* Énoncé écrit 1: Mettez sous forme de liste numérotée la partie des enregistrements qui s'ouvre sur la ligne contenant "Task: Click the WINS sunucu row label" et se termine par celle contenant "I will coord(375,123).", ces deux lignes comprises. Omettez les lignes vides.

* Document:
--

Voilà un très beau texte sur Pétra la ville des Nabatéens.
L'auteur nous raconte Pétra.
Parti d'Amman, en Jordanie, il nous raconte, nous conte le désert, les couleurs, le sable et l'eau. Et au fil de son récit il nous dit aussi l'Histoire avec un grand H, Les pages se tournent et voilà Moïse, David, Zénobie, les Romains, Mahomet, Burckhardt, Lawrence d'Arabie et même Indiana Jones.

J'ai apprécié ce livre car tout en nous offrant ses sensations, l'auteur nous fait rêver et déclenche en nous des émotions que nous aimerions toutes aussi semblables aux siennes. Nous mettons nos pas dans les siens et nous sommes tout prêt d'entendre le sable crisser sous nos pas, de sentir la roche rugueuse sous nos doigts. C'est un texte débordant de poésie, c'est doux, tendre, pas de violence juste des mots plein de douceur. Moi qui ne connais que des images ou des films de Pétra j'ai vraiment eu l'impression d'être derrière le narrateur et de voir, de sentir ce qu'il décrivait.J'adore ces livres qui me font rêver et m'emmènent très loin

L'auteur, Emeric de Monteynard, né en 1956 tous ces textes sont empreint de poésie.

--

* Données fournies:

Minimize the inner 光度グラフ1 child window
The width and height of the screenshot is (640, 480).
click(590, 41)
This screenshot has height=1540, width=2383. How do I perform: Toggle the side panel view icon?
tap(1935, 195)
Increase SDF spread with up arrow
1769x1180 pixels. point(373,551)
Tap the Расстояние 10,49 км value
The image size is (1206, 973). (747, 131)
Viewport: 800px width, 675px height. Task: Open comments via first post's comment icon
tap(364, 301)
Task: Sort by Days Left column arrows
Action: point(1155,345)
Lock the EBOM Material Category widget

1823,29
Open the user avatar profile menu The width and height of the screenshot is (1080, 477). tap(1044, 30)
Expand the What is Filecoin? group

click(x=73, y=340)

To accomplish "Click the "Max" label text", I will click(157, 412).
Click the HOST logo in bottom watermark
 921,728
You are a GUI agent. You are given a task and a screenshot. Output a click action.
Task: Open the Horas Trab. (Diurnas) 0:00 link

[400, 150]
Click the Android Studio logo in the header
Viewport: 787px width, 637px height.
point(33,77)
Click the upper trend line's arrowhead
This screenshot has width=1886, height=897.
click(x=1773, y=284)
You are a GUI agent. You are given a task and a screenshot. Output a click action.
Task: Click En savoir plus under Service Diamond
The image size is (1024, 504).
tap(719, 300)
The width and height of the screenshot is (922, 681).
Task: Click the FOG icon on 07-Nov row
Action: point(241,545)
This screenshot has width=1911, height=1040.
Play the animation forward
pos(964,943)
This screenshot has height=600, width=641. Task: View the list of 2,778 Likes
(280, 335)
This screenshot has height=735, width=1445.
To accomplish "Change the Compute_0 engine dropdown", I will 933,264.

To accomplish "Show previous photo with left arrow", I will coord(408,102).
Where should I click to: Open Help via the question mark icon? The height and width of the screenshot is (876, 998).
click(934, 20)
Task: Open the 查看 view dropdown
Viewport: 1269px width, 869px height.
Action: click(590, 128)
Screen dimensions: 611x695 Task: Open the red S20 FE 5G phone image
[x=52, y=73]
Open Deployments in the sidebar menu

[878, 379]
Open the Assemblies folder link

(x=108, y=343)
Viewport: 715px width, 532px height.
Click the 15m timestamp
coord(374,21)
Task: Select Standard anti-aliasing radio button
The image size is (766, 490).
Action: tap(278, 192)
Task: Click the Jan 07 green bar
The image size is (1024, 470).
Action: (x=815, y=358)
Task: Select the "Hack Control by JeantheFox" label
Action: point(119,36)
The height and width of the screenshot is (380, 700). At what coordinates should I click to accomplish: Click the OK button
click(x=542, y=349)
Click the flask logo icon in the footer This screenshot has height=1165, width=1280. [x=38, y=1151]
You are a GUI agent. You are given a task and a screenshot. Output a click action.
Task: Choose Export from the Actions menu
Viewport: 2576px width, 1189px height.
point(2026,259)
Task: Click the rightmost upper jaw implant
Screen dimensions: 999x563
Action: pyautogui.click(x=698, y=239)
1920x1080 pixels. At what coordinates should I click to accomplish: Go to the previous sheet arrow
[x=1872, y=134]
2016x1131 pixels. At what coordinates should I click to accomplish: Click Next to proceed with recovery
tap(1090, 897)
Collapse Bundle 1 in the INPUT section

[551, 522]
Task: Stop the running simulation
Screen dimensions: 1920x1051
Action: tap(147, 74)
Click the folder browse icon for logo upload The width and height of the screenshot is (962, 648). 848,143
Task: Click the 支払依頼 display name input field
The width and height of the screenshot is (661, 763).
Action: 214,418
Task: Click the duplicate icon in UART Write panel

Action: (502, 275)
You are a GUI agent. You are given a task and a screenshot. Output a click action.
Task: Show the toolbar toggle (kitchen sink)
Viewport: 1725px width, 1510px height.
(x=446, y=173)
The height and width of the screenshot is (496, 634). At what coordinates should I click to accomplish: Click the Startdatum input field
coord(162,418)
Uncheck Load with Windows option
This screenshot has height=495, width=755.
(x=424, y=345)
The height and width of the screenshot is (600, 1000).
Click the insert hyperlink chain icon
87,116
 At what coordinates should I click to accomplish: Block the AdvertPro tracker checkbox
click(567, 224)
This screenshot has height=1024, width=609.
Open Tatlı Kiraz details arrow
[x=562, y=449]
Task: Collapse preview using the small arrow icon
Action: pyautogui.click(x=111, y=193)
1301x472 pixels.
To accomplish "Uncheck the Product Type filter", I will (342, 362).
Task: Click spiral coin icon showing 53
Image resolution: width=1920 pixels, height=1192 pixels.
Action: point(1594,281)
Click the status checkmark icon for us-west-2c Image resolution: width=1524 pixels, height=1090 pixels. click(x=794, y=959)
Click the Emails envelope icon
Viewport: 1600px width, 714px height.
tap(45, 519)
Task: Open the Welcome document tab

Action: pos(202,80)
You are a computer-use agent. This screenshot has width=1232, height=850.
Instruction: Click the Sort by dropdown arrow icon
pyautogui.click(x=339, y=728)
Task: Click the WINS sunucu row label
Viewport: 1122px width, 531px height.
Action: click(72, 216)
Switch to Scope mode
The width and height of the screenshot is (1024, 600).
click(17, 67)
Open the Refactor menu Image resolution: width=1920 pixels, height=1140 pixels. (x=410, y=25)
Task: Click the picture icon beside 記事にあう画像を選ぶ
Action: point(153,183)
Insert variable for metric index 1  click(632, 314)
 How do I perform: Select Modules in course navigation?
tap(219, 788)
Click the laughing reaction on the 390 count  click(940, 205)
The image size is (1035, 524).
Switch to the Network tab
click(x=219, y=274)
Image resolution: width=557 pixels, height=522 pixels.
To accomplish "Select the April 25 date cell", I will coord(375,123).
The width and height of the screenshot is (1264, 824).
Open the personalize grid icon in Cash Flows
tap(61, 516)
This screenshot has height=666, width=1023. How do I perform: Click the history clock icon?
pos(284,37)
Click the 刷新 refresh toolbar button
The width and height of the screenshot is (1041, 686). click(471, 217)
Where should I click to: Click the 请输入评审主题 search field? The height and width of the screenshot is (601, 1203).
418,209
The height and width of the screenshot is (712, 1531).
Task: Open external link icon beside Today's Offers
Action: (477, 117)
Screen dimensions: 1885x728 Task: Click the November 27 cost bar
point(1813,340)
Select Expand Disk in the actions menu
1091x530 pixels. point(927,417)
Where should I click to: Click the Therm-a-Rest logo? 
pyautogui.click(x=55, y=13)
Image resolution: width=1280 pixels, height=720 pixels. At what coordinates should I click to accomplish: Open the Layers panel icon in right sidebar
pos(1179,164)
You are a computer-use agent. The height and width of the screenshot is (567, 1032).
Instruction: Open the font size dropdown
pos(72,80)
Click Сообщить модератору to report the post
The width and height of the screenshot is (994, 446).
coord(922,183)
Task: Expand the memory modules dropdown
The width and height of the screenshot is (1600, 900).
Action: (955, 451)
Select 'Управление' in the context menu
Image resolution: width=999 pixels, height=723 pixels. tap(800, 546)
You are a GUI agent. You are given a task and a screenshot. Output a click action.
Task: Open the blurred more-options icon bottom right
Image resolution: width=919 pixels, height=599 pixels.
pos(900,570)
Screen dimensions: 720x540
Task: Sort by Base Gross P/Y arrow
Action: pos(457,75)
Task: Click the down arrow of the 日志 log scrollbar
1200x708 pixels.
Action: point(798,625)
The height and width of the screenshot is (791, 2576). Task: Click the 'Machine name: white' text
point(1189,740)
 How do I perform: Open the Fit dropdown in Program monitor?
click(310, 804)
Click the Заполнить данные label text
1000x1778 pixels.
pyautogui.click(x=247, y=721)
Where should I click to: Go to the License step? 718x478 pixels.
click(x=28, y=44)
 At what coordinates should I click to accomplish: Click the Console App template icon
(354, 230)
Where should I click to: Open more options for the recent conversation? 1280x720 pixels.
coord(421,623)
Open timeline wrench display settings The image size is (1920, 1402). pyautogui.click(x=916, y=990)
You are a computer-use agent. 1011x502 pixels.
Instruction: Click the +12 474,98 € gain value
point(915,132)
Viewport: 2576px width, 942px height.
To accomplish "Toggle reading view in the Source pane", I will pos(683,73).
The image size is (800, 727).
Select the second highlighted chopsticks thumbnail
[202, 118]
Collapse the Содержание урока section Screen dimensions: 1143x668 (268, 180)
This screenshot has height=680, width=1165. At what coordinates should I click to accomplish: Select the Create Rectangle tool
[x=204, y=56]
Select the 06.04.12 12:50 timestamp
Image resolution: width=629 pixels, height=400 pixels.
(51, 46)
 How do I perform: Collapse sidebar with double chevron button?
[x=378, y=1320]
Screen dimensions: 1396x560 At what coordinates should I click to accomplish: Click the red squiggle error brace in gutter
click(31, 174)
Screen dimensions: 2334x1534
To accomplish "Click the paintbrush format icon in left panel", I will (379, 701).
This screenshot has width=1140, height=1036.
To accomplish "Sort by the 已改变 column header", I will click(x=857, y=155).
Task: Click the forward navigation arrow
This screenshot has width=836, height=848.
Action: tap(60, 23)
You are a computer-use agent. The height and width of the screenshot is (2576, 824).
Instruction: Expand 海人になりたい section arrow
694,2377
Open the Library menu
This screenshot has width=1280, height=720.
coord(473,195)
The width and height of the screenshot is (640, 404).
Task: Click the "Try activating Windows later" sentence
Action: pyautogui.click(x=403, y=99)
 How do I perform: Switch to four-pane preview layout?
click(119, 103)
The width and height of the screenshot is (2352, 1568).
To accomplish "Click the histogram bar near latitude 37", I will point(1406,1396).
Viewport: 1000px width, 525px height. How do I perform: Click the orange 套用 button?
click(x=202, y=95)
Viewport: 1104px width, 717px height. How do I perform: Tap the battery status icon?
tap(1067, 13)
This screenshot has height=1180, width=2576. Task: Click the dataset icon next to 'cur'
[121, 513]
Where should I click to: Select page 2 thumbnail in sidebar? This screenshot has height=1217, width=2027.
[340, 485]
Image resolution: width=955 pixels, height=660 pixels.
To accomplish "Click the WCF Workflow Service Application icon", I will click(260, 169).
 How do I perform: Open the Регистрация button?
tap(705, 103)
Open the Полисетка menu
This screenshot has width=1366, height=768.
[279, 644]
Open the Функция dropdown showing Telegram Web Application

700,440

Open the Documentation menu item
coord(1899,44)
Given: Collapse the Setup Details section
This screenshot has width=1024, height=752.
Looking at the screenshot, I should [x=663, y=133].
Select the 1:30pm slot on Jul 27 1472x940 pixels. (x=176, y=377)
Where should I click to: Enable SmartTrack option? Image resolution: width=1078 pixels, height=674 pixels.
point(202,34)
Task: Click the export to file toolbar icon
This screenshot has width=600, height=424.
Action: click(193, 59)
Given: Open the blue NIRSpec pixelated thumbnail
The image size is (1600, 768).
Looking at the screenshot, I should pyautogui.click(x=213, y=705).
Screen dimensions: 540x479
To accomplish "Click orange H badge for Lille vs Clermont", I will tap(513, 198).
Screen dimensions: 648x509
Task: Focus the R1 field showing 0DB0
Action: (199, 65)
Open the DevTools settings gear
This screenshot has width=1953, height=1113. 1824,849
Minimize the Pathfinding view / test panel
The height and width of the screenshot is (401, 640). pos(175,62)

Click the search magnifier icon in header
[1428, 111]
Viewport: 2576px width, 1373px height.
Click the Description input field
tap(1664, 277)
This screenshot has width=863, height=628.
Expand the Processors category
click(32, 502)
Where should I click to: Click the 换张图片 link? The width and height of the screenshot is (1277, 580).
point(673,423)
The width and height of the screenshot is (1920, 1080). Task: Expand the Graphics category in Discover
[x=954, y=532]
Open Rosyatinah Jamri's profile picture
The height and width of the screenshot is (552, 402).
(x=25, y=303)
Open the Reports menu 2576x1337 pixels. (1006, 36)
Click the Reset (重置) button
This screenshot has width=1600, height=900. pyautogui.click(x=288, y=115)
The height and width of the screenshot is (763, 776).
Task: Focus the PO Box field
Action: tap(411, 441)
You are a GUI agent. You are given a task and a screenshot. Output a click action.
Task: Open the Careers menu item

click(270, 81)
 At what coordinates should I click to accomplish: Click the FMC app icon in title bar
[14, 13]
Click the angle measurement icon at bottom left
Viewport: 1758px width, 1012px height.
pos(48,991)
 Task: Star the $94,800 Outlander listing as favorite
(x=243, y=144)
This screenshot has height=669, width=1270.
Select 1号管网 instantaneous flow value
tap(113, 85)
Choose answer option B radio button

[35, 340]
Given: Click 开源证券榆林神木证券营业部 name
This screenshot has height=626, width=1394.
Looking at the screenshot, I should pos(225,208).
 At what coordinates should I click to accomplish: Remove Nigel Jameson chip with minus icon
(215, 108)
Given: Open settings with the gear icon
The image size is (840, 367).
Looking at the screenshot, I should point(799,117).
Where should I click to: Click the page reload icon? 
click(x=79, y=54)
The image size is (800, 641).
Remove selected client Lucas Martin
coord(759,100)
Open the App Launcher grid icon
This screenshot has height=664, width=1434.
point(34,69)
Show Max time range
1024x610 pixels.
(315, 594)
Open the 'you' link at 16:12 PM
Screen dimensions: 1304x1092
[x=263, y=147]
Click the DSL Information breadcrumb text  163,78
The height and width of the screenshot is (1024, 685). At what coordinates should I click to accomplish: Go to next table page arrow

--

* Énoncé écrit 2: Transcrivez intégralement le texte sur Pétra, sans y apporter la moindre modification.

* Réponse complète 1:
1. Task: Click the WINS sunucu row label
2. Viewport: 1122px width, 531px height.
3. Action: click(72, 216)
4. Switch to Scope mode
5. The width and height of the screenshot is (1024, 600).
6. click(17, 67)
7. Open the Refactor menu Image resolution: width=1920 pixels, height=1140 pixels. (x=410, y=25)
8. Task: Click the picture icon beside 記事にあう画像を選ぶ
9. Action: point(153,183)
10. Insert variable for metric index 1  click(632, 314)
11.  How do I perform: Select Modules in course navigation?
12. tap(219, 788)
13. Click the laughing reaction on the 390 count  click(940, 205)
14. The image size is (1035, 524).
15. Switch to the Network tab
16. click(x=219, y=274)
17. Image resolution: width=557 pixels, height=522 pixels.
18. To accomplish "Select the April 25 date cell", I will coord(375,123).

* Réponse complète 2:
Voilà un très beau texte sur Pétra la ville des Nabatéens.
L'auteur nous raconte Pétra.
Parti d'Amman, en Jordanie, il nous raconte, nous conte le désert, les couleurs, le sable et l'eau. Et au fil de son récit il nous dit aussi l'Histoire avec un grand H, Les pages se tournent et voilà Moïse, David, Zénobie, les Romains, Mahomet, Burckhardt, Lawrence d'Arabie et même Indiana Jones.

J'ai apprécié ce livre car tout en nous offrant ses sensations, l'auteur nous fait rêver et déclenche en nous des émotions que nous aimerions toutes aussi semblables aux siennes. Nous mettons nos pas dans les siens et nous sommes tout prêt d'entendre le sable crisser sous nos pas, de sentir la roche rugueuse sous nos doigts. C'est un texte débordant de poésie, c'est doux, tendre, pas de violence juste des mots plein de douceur. Moi qui ne connais que des images ou des films de Pétra j'ai vraiment eu l'impression d'être derrière le narrateur et de voir, de sentir ce qu'il décrivait.J'adore ces livres qui me font rêver et m'emmènent très loin

L'auteur, Emeric de Monteynard, né en 1956 tous ces textes sont empreint de poésie.